THE PROBLEM:
Rewrite everything in the listing from the line containing "Screen dimensions: 800x540" down to the end of the listing, replacing "screenshot" with "screen capture" and changing nothing else. Leave the pictures out of your answer.

MATERIAL SUPPLIED:
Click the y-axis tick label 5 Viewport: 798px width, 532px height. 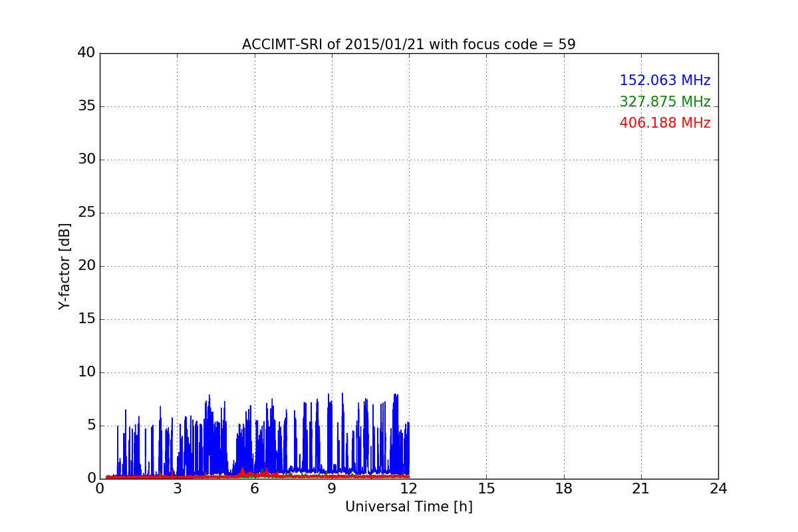(x=90, y=426)
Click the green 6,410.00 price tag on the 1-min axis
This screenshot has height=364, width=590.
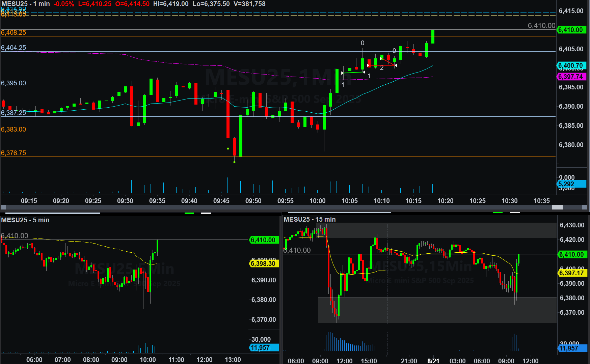[x=571, y=30]
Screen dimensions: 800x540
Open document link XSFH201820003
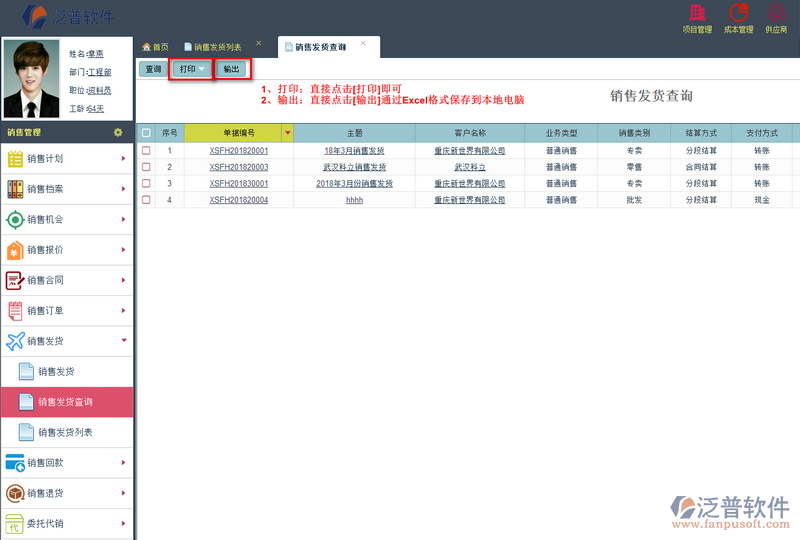pos(239,167)
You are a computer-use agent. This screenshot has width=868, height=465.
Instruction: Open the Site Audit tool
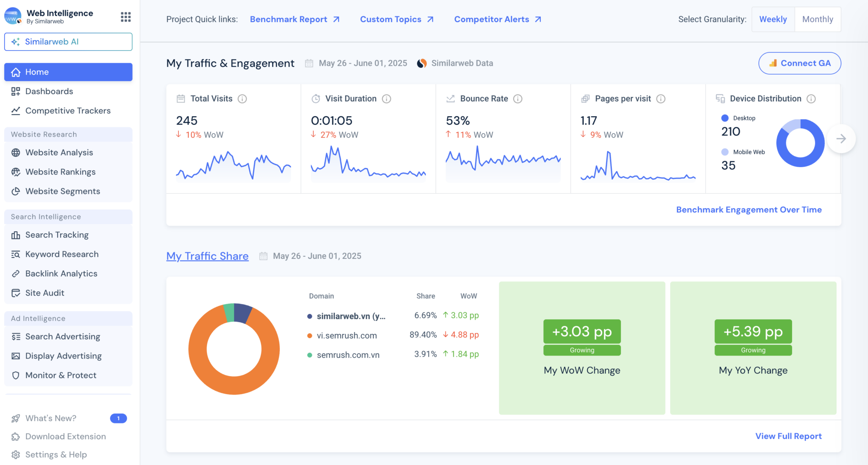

RESULT OF THIS TASK:
Screen dimensions: 800x540
Open document link XSFH201820003
pos(239,167)
You are a computer-use agent. This screen capture has width=868, height=465.
Instruction: Open the Site Audit tool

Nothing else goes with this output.